The Super Stallion is oldest and largest of Marine helicopters. The ones belonging to the Marine Corps were put to hard use in Iraq and Afghanistan and never adequately refurbished afterward. Super Stallions are out of production and spare parts are so difficult to procure that the Corps itself was manufacturing some of these parts. Therefore Marine Heavy Helicopter Squadron 463 (HMH-463) didn't have the parts to keep enough helicopters flight-ready. They had to cannibalize parts from other aircraft around Hawaii in order to make it to training exercises in Australia in 2015. Across the Marine Corps, only 5 of every 16 Super Stallions were flyable at any given time. HMH-463 failed an inspection in September, 2015. They were unable to get 50% of their helicopters in the air by Thanksgiving and even though maintenance crews worked 12 hours daily there were days during the month of the crash that no helicopters were able to fly. This prevented pilots from accumulating the pilot training hours they needed. According to the copilots, they were supposed to be training 16 hours a month but were lucky if they flew 10. When pilots don't fly, their skills get rusty. In addition, two of the pilots were not adequately trained in the use of night-vision goggles.
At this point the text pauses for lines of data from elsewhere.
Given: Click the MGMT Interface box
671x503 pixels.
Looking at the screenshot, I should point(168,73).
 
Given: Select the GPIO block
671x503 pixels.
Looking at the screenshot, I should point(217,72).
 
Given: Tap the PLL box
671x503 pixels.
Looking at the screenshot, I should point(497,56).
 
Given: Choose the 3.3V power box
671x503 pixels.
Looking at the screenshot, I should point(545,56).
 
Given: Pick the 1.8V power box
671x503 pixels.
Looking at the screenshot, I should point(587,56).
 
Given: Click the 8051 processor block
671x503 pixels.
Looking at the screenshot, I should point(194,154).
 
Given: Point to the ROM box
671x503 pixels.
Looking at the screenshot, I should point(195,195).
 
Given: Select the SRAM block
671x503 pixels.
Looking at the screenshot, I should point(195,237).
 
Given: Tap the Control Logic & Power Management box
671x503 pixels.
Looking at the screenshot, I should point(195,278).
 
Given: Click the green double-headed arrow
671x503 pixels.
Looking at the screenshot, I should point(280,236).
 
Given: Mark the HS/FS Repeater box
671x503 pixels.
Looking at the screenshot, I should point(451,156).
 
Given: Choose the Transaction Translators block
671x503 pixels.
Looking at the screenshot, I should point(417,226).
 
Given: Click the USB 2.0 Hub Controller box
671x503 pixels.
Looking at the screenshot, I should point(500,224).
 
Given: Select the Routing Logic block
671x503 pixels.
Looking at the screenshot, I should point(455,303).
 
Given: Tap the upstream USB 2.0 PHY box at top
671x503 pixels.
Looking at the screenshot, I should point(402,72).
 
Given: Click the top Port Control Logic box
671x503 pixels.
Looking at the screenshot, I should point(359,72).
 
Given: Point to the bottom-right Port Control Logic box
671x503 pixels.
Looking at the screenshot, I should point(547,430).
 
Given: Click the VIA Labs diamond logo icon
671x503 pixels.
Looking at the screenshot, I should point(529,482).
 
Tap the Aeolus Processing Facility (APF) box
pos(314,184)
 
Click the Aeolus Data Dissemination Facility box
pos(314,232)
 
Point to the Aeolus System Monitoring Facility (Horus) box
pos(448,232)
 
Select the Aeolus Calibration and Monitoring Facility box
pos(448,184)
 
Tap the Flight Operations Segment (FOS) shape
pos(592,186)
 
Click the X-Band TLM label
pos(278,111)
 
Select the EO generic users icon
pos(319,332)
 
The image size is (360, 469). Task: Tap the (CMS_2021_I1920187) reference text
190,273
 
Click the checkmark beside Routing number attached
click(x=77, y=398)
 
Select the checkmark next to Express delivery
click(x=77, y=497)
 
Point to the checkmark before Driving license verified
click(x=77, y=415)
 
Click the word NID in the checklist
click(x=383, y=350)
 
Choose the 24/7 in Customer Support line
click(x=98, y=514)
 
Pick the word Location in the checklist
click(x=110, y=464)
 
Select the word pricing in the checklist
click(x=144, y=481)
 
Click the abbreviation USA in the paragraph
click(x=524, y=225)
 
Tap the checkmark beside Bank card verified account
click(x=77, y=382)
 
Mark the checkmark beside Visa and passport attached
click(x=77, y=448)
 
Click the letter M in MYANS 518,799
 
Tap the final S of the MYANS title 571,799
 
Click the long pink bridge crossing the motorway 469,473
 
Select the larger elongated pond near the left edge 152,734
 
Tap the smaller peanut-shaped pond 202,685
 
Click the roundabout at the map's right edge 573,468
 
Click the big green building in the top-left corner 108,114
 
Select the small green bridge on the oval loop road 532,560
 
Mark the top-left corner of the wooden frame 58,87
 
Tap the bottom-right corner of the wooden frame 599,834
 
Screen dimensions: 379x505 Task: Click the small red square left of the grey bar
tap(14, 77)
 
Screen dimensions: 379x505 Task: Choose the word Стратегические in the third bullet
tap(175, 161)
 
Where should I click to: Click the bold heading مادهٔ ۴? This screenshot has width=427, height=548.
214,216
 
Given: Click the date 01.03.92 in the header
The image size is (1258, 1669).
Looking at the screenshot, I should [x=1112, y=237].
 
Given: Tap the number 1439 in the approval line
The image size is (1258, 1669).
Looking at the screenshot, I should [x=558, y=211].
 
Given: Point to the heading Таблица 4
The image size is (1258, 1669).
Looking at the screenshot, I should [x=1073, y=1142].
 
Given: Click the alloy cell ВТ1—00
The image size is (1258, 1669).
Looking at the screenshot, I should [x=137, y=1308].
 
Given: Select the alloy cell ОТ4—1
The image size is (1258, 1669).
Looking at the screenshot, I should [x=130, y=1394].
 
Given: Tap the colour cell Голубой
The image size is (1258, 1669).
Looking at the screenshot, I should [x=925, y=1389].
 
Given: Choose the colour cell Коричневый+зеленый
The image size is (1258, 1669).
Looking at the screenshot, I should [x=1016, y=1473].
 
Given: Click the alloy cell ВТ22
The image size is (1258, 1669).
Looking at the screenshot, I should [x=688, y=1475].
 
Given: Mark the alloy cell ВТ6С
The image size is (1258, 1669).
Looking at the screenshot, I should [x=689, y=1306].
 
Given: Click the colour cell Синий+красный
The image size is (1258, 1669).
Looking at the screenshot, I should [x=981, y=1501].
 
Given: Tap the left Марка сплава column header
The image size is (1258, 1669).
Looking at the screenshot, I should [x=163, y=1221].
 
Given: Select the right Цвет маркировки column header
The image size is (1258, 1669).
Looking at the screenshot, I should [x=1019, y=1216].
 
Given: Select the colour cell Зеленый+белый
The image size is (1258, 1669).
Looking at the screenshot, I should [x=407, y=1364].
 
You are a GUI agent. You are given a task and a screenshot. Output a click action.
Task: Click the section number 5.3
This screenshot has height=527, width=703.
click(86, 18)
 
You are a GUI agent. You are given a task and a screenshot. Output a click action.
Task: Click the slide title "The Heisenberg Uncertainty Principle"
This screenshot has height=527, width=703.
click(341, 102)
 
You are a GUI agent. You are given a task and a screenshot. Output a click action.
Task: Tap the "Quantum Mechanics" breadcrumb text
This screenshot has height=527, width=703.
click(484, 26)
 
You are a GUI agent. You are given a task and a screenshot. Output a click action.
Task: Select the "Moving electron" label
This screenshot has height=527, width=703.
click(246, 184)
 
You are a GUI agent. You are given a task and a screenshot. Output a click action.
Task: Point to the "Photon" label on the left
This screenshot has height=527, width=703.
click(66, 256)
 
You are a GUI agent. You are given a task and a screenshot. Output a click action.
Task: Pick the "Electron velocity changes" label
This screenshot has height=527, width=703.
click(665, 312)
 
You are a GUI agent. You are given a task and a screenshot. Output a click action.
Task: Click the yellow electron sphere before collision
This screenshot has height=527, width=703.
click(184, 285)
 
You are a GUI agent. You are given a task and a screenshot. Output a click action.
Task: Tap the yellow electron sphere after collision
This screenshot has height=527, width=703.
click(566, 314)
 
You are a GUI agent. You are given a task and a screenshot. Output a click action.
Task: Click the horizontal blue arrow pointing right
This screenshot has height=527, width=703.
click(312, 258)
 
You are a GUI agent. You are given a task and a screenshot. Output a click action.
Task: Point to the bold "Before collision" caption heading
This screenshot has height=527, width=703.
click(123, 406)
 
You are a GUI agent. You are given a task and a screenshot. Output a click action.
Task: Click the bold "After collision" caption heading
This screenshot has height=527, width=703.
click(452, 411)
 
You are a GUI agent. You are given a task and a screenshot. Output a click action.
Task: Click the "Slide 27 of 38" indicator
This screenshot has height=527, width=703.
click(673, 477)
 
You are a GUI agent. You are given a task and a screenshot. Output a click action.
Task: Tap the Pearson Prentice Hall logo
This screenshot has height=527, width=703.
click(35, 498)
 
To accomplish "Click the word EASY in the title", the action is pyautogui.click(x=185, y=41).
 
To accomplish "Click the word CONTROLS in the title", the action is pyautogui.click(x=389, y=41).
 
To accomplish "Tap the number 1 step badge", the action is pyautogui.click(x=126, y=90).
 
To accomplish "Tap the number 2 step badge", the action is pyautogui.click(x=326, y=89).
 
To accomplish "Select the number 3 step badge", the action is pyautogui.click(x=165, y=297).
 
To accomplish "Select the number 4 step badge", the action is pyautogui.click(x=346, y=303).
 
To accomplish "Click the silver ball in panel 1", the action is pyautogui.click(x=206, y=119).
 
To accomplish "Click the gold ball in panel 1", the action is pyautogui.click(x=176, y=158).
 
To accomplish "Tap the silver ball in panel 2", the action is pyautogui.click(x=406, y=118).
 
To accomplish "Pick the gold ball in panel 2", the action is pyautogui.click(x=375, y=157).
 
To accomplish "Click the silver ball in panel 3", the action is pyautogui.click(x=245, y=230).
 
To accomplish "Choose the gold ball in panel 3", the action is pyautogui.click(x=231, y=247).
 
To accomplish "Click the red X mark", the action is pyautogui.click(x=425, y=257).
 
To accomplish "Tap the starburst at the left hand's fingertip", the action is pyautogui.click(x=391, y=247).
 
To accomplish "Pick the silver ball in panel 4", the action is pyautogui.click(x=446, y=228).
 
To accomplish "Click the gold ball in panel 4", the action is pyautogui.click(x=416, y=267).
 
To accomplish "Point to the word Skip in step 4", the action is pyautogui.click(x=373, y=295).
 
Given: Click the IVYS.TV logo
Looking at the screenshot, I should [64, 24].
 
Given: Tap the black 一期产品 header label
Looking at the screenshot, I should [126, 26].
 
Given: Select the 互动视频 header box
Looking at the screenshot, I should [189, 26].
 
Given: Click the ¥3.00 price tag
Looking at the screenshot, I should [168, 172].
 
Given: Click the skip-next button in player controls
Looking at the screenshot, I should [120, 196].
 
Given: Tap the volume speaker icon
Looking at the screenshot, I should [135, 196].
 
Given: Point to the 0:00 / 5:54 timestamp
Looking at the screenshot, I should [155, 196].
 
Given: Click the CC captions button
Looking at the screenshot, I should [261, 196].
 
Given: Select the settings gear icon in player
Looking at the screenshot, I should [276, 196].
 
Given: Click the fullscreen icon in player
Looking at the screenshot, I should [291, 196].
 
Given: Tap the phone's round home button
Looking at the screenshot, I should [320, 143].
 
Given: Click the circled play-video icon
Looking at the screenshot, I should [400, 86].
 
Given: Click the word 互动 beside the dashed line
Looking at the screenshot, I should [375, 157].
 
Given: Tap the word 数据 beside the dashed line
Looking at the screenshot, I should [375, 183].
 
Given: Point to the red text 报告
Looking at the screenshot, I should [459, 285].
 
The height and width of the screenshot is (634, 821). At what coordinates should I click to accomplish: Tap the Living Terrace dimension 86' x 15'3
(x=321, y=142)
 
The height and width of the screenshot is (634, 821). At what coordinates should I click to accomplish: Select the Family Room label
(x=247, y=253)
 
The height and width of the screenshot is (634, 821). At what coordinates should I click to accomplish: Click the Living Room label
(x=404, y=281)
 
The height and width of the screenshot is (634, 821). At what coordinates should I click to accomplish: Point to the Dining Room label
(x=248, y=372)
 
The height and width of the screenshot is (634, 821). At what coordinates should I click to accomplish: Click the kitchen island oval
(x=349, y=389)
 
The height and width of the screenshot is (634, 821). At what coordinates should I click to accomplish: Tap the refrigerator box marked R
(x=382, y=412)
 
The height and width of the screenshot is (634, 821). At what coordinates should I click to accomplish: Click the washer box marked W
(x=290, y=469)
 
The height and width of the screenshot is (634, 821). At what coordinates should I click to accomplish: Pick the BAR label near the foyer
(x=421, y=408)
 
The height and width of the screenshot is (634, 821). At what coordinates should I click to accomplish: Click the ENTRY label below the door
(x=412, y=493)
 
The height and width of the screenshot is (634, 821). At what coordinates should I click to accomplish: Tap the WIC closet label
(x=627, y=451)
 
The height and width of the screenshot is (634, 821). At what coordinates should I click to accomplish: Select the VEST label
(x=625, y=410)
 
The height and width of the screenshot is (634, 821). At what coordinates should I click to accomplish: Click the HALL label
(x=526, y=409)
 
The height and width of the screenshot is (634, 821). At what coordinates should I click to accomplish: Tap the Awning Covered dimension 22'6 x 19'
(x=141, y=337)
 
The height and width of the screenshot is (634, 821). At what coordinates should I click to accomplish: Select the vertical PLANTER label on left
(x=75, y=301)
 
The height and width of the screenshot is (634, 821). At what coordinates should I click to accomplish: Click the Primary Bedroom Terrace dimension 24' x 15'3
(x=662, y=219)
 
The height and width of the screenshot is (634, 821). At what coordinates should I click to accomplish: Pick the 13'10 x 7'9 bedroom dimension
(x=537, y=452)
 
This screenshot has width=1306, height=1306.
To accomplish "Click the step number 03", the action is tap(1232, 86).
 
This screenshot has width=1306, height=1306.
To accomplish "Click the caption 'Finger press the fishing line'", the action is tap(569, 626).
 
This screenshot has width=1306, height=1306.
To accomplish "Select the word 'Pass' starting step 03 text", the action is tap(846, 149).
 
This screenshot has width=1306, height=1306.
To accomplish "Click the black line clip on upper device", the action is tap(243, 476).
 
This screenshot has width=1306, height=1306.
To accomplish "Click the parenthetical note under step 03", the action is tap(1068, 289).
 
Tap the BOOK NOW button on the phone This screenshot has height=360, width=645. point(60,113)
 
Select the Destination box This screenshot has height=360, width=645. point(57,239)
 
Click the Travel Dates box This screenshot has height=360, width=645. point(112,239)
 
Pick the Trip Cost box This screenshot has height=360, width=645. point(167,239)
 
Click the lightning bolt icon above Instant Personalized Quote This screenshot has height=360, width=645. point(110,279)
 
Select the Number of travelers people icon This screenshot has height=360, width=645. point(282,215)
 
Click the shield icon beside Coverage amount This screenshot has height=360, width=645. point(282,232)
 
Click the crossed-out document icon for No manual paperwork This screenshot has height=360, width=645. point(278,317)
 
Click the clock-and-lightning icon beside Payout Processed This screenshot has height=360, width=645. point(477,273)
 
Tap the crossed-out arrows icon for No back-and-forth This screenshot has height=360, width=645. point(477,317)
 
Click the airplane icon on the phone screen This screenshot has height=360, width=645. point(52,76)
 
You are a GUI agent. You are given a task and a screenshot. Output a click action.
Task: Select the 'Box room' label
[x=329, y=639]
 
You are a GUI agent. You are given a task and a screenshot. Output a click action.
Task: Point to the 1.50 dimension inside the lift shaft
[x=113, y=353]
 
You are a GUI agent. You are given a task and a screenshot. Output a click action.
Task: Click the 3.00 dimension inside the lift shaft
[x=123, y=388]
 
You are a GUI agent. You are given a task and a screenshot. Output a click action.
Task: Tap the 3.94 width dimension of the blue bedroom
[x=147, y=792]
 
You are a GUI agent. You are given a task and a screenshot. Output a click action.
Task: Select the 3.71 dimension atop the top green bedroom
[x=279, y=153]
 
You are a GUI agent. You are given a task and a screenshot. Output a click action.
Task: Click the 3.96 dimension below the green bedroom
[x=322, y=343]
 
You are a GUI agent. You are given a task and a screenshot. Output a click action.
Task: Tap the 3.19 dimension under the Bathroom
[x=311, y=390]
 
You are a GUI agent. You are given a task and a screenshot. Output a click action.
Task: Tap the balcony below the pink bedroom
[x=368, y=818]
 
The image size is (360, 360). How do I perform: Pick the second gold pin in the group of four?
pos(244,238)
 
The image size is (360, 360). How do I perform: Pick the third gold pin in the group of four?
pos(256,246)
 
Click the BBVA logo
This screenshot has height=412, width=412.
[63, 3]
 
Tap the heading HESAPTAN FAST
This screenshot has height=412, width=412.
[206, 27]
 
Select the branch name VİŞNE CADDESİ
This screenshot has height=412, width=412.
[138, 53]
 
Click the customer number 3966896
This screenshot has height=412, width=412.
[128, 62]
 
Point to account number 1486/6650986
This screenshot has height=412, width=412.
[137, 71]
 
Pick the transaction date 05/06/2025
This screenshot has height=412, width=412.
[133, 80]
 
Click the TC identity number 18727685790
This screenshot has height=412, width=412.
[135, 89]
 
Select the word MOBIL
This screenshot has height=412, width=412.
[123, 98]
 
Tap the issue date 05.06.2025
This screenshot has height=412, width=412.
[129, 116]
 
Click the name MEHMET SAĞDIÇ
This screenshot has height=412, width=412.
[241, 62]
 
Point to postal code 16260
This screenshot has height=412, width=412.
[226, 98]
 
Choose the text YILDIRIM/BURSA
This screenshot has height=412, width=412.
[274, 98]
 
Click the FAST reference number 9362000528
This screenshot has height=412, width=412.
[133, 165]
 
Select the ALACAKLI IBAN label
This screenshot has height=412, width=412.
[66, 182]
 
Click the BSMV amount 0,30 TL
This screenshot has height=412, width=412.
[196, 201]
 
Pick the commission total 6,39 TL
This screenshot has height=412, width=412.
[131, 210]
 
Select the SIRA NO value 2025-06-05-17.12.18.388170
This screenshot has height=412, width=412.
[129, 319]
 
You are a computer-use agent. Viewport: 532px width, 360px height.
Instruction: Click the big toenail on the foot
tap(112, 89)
Three days before the crash their commander, Lt. Col. Edward Pavelka, was relieved of his command for not getting enough helicopters flying. He told his superior, Brigadier General Russell Sanborn, commander of the 1st. Marine Aircraft Wing, "If the General wants up aircraft, the Marines will get him up aircraft," implying that his firing would not solve the problem and that his successor would feel forced to either file false reports of flight or send Marines up in improper conditions. Squadron members reported low morale. The maintenance crews were fatigued by the grueling work schedule and air crews were worried by their lack of flight hours.

==Aftermath==
On January 20, Secretary of Defense Ash Carter made a statement honoring the crew members. "These proud Marines died as they lived, in service to a country they loved and in dedication to a cause greater than themselves," Carter said. Carter thanked the Air Force, Coast Guard, Navy, and Marine personnel for their involvement in rescue operations. A memorial service for the lost Marines was held Friday, January 22 at Marine Corps Base Hawaii.